◆ EXERCISE INPUT
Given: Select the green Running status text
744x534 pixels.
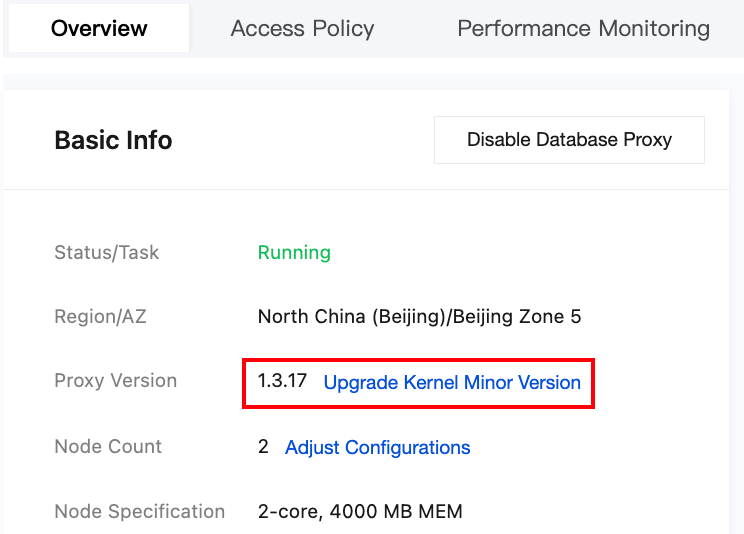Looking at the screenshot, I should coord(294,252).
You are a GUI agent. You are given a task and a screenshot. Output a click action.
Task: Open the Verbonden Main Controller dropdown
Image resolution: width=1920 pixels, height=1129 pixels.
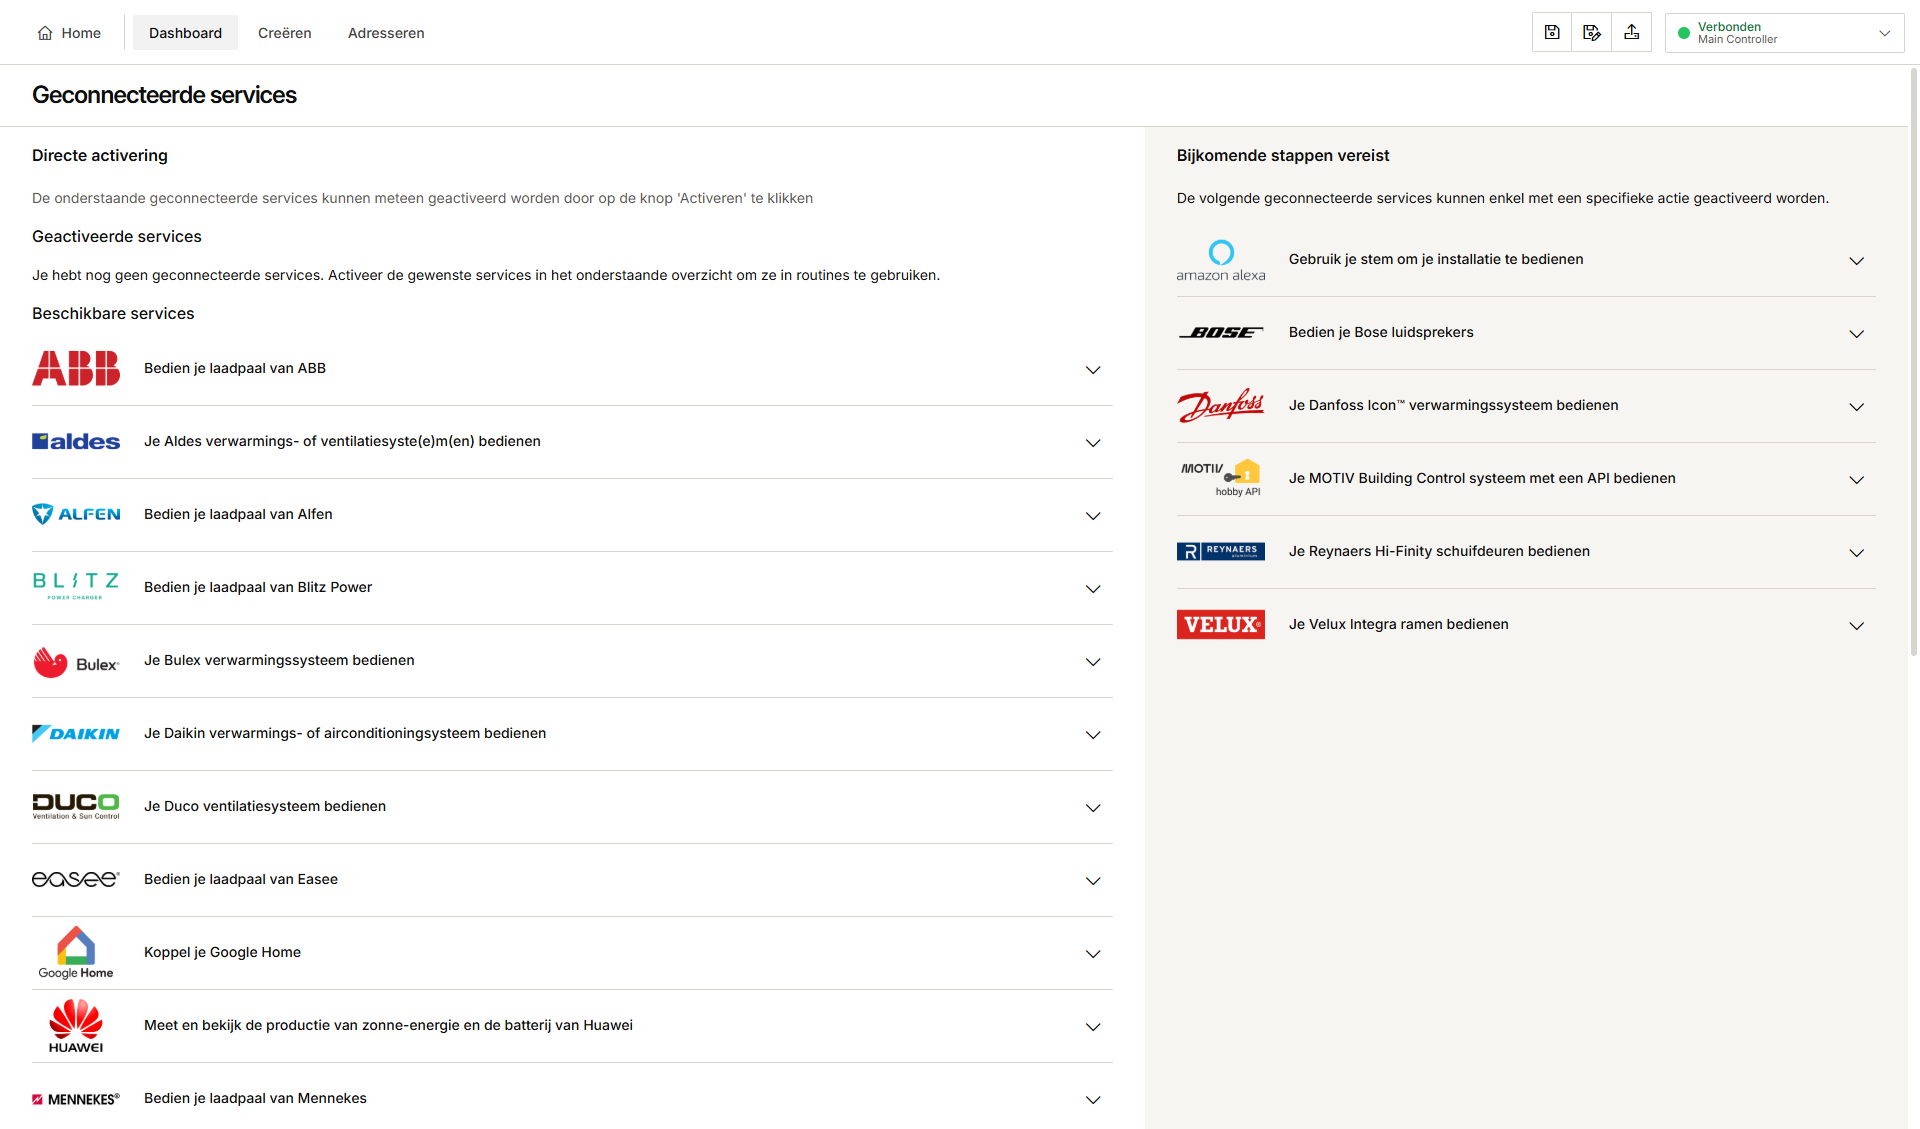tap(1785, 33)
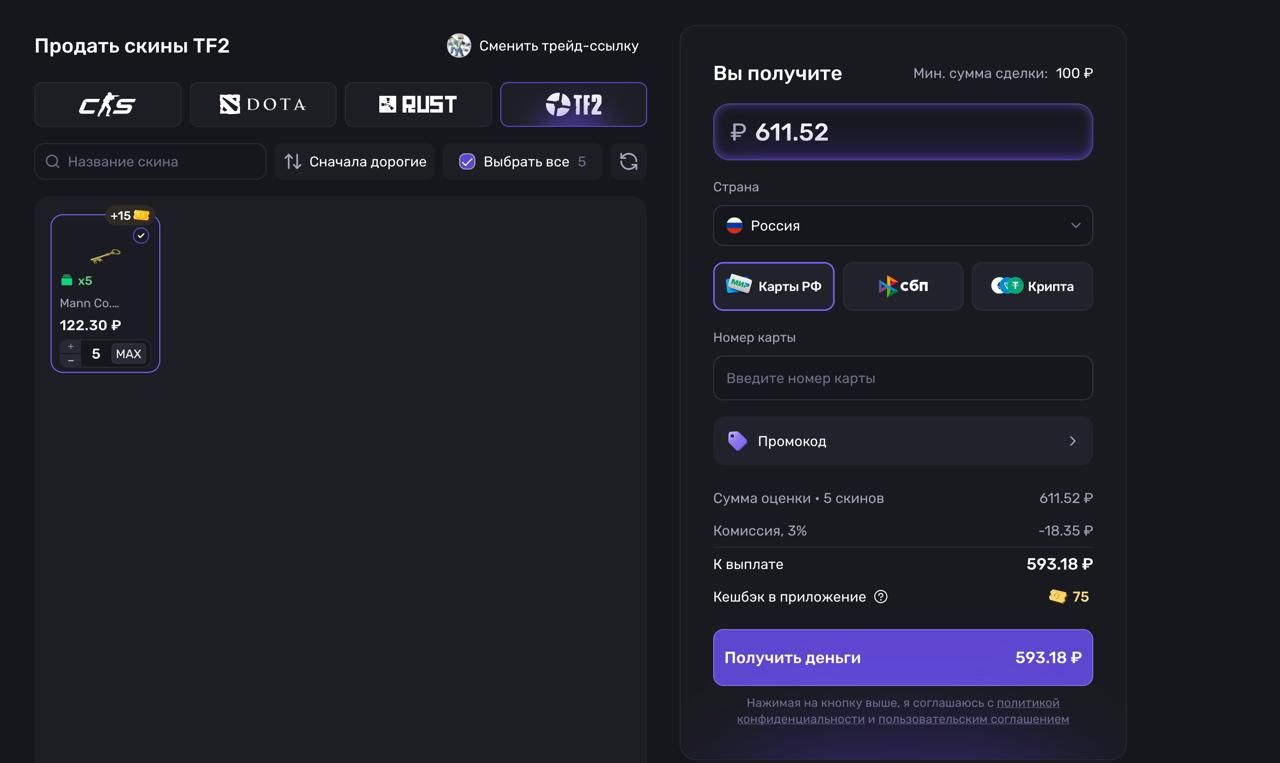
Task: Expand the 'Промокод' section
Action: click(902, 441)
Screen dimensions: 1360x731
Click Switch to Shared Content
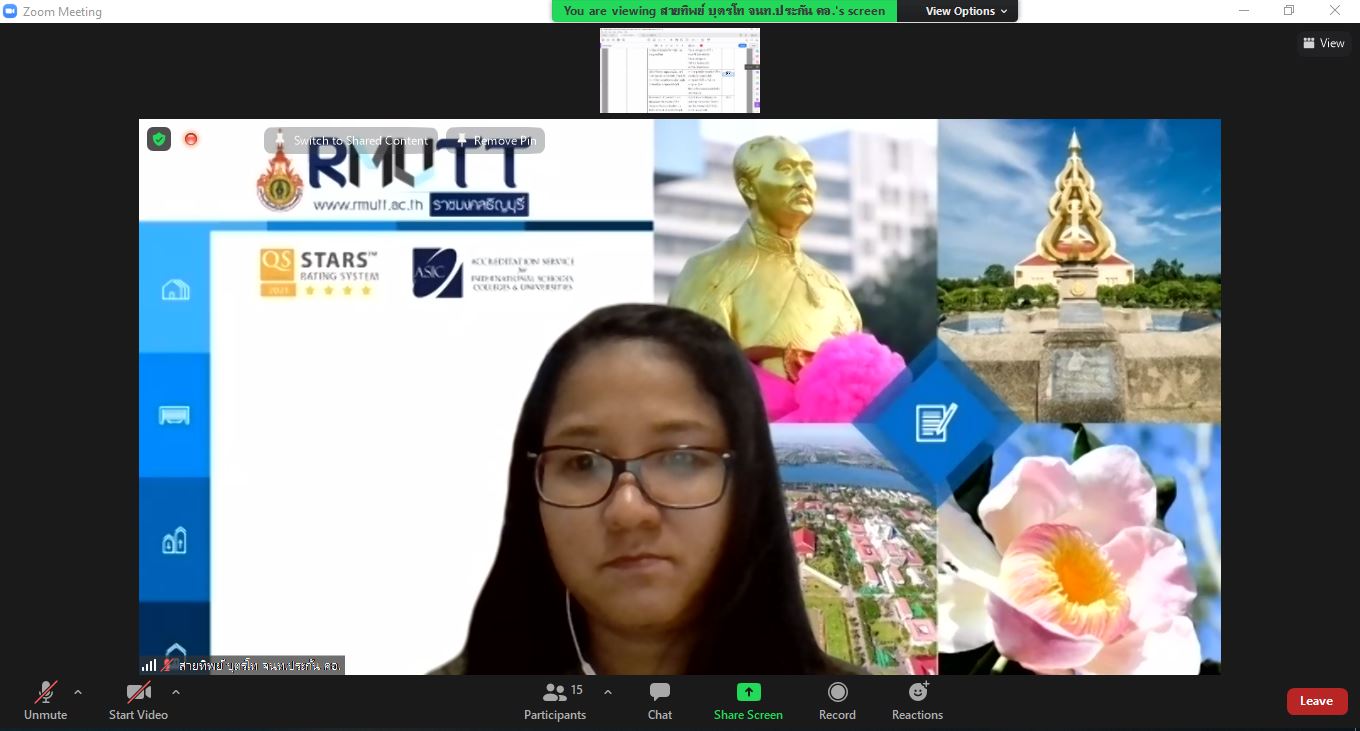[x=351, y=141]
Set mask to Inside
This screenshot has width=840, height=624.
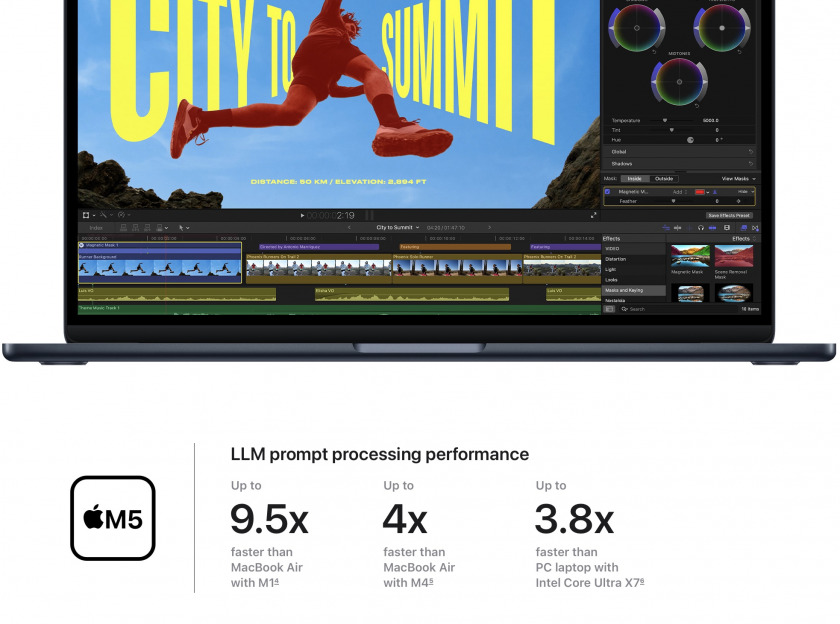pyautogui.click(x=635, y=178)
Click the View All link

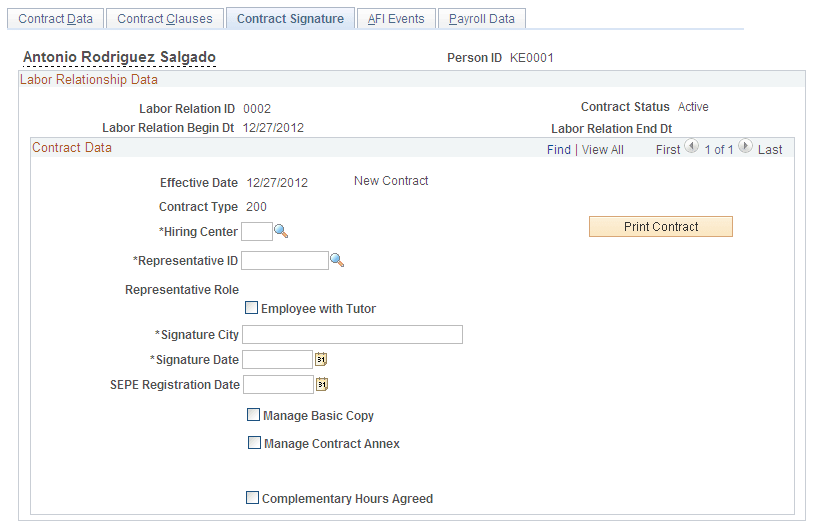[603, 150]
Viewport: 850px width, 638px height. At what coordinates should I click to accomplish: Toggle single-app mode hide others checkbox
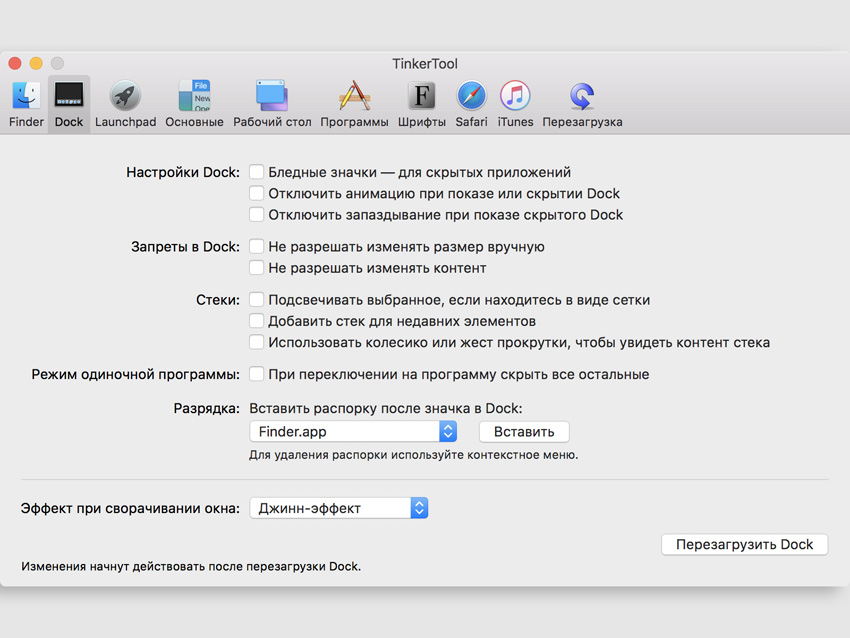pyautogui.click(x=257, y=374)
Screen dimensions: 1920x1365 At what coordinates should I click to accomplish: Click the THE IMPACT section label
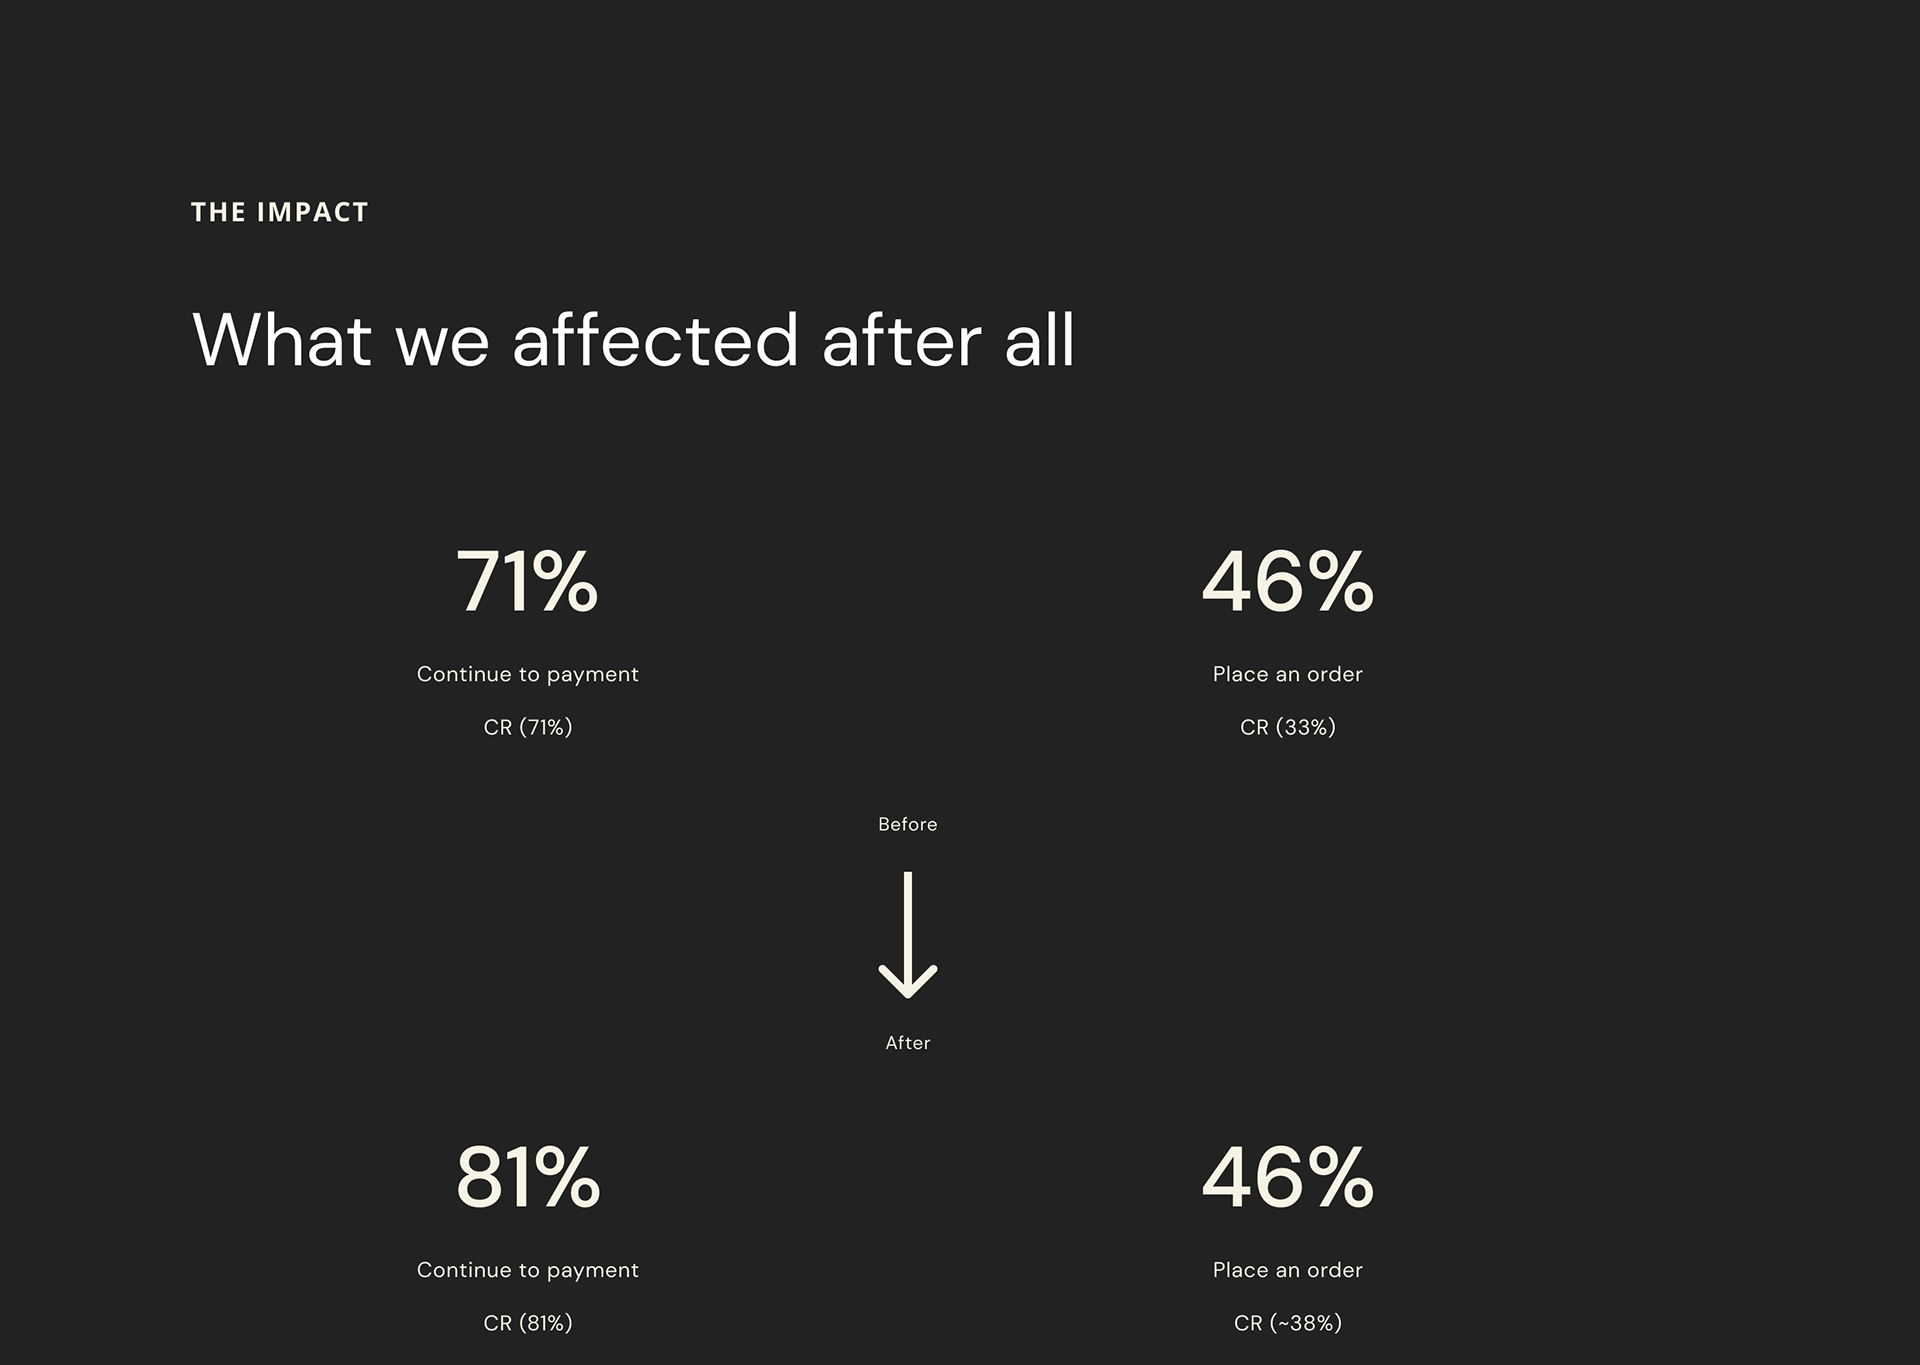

◆ HOW TO COMPLETE THIS TASK
Skip all pictures. Copy exactly the lines from the one containing "Set mask to Inside" through the end of the records, both ends included.

◆ RESULT OF THE EXERCISE
Set mask to Inside
This screenshot has width=840, height=624.
pyautogui.click(x=635, y=178)
Click the View All link

[603, 150]
Viewport: 850px width, 638px height. At what coordinates should I click to accomplish: Toggle single-app mode hide others checkbox
pyautogui.click(x=257, y=374)
Screen dimensions: 1920x1365 At what coordinates should I click to accomplish: Click the THE IMPACT section label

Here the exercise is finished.